The base numbers — learn these first
| Number | Eastern Arabic | Egyptian Arabic | Pronunciation |
|---|---|---|---|
| 0 | ٠ | صفر | ṣifr |
| 1 | ١ | واحد | wāḥid |
| 2 | ٢ | اتنين | itnēn |
| 3 | ٣ | تلاتة | talāta |
| 4 | ٤ | أربعة | arbaʿa |
| 5 | ٥ | خمسة | khamsa |
| 6 | ٦ | ستة | sitta |
| 7 | ٧ | سبعة | sabʿa |
| 8 | ٨ | تمانية | tamanya |
| 9 | ٩ | تسعة | tisʿa |
| 10 | ١٠ | عشرة | ʿashara |
Tens, hundreds and the numbers you'll use most
| Number | Egyptian Arabic | Pronunciation |
|---|---|---|
| 11 | حداشر | ḥidāshar |
| 12 | اتناشر | itnāshar |
| 13 | تلتاشر | taltāshar |
| 14 | أربعتاشر | arbaʿtāshar |
| 15 | خمستاشر | khamastāshar |
| 20 | عشرين | ʿishrīn |
| 25 | خمسة وعشرين | khamsa wi ʿishrīn |
| 30 | تلاتين | talātīn |
| 40 | أربعين | arbaʿīn |
| 50 | خمسين | khamsīn |
| 60 | ستين | sittīn |
| 70 | سبعين | sabʿīn |
| 80 | تمانين | tamānīn |
| 90 | تسعين | tisʿīn |
| 100 | مية | miya |
| 200 | ميتين | mitēn |
| 500 | خمسميت | khamsumiyet |
| 1,000 | ألف | alf |
Compound numbers between ten and twenty are formed by combining the unit with -tashar (the equivalent of -teen in English). Numbers above twenty are formed units-first with wi (and) connecting them: arbaʿa wi ʿishrīn — four and twenty — means twenty-four. This reversal from English word order trips people up initially, but the pattern is perfectly regular.

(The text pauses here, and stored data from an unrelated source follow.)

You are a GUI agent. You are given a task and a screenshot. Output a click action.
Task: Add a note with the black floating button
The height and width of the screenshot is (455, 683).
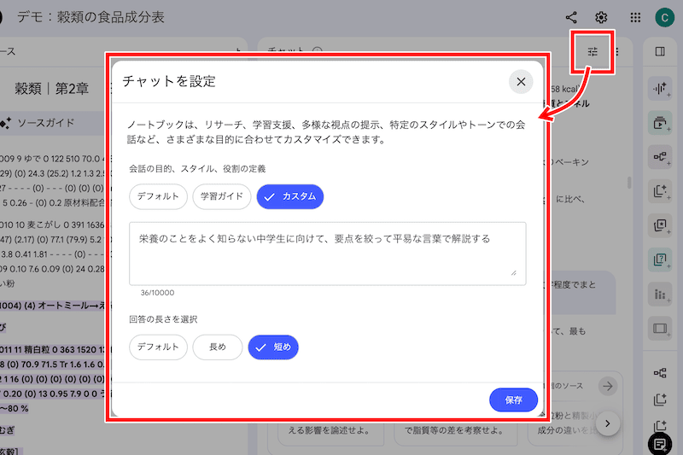[x=659, y=443]
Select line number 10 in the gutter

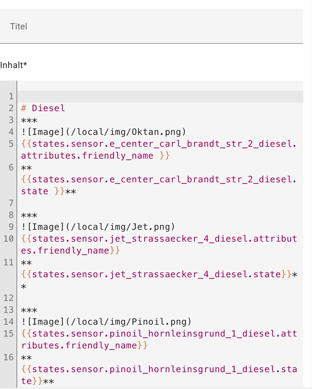tap(9, 239)
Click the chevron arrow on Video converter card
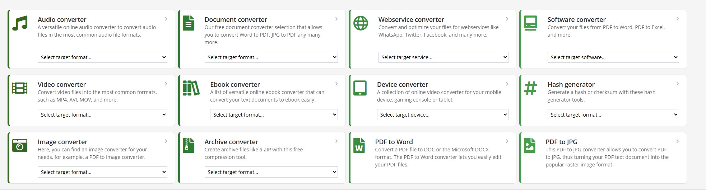Viewport: 706px width, 193px height. [166, 84]
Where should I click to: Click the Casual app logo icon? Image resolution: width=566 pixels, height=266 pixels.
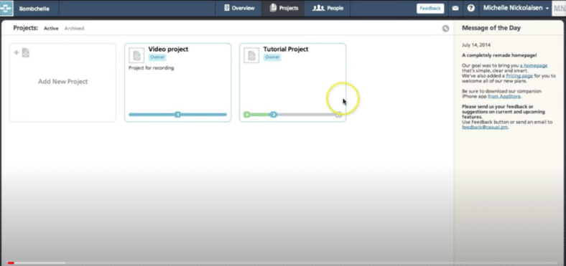tap(6, 8)
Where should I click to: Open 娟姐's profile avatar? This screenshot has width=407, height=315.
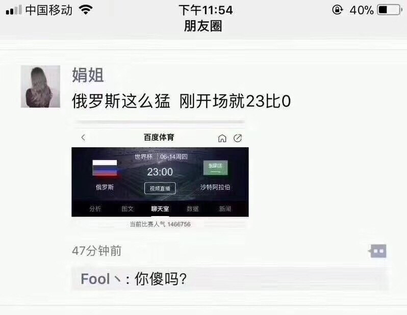tap(40, 87)
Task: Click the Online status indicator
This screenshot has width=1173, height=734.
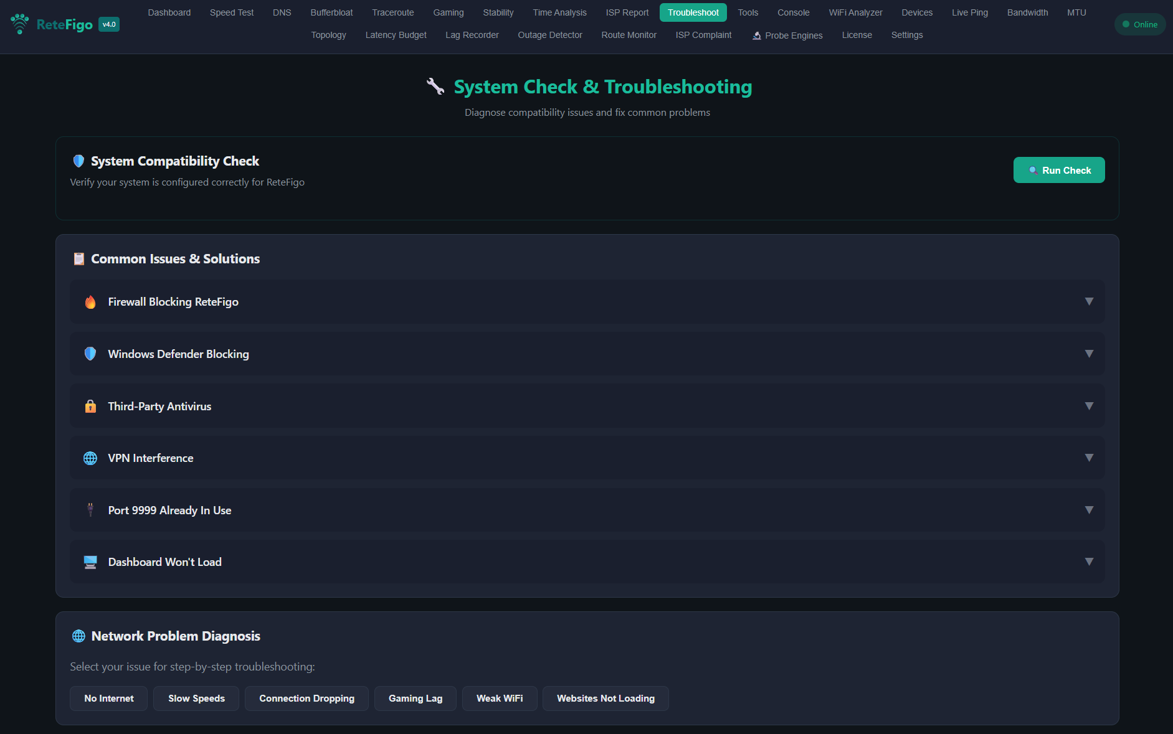Action: pyautogui.click(x=1139, y=24)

Eastern Arabic numerals — ten characters to memorise
Egyptian banknotes print the denomination in Eastern Arabic numerals on one face. These are the same number system used across much of the Arab world and derive from the same Indian source as Western Arabic numerals — but they look very different. Recognising them takes about twenty minutes of focused practice and will pay dividends immediately when reading menus, receipt printouts, signs and banknotes.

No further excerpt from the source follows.